Protein Inference
This page describes what protein inference is, why it is so complicated, and how protein inference is handled in bioinformatic tools.
What is protein inference?
Shotgun proteomics relies on the identification of proteins via peptides obtained from digestion of complex mixtures. The protein inference is the task of inferring a set of proteins from identified peptide sequences.
Why is it so complicated?
Shared peptides
The peptide-centric approach is by design flawed by the presence of shared peptides also named degenerated peptides whose sequence is shared between different proteins. When such peptides are encountered, it is common practice to group the matching proteins into ambiguity groups, see Nesvizhskii and Aebersold for a detailed formalism of this so-called protein inference problem.

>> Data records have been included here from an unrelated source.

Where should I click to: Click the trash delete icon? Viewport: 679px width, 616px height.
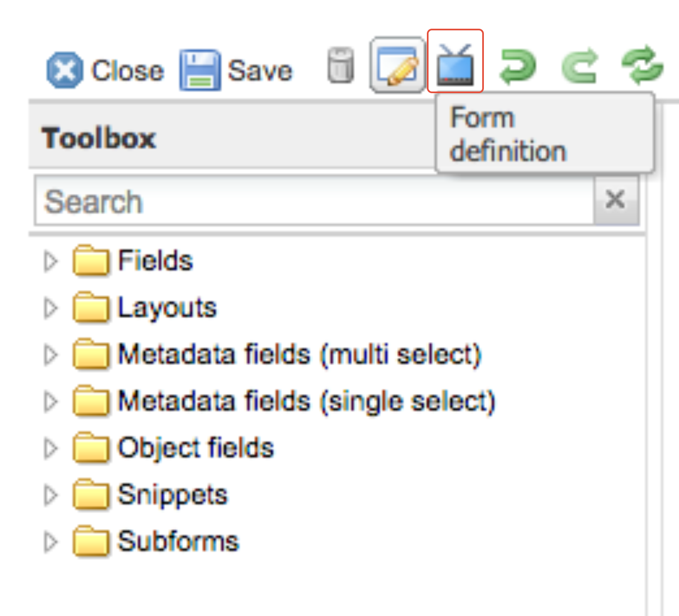coord(340,65)
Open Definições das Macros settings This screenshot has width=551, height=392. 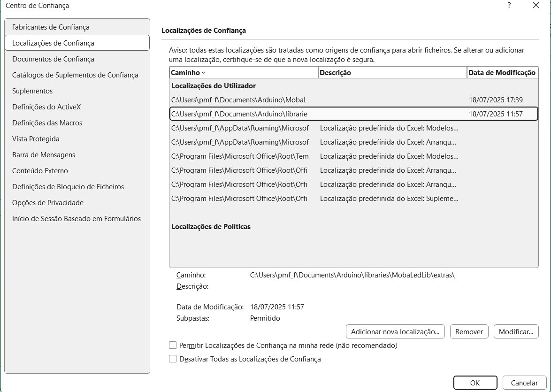point(47,123)
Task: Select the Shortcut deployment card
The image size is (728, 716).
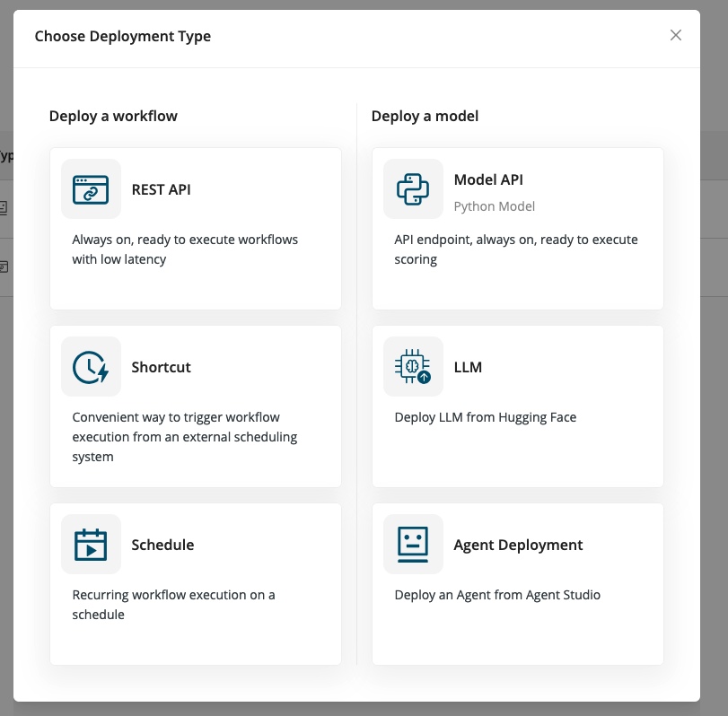Action: 196,406
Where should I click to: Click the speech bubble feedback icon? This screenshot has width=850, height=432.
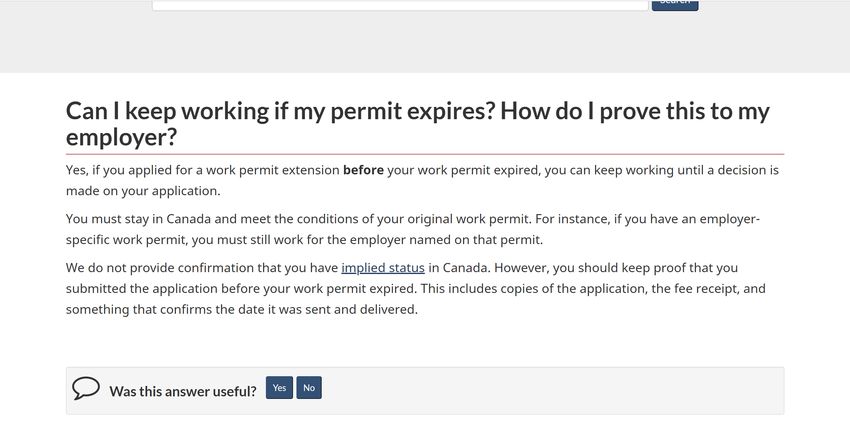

How shared peptides influence the scoring of protein matches is left to the appreciation of the bioinformatician - and strongly impacts the list of proteins validated at a desired quality level. For more details on identification results validation see Nesvizhskii and the Chapter 1.5 of our free tutorials for peptide and protein identification. Consequently, which proteins are actually retained in the end strongly varies between tools. Indeed, there is room for variability between a minimal set of proteins where one protein per ambiguity group is selected and a maximal set where every possible accession is retained as reviewed here for example.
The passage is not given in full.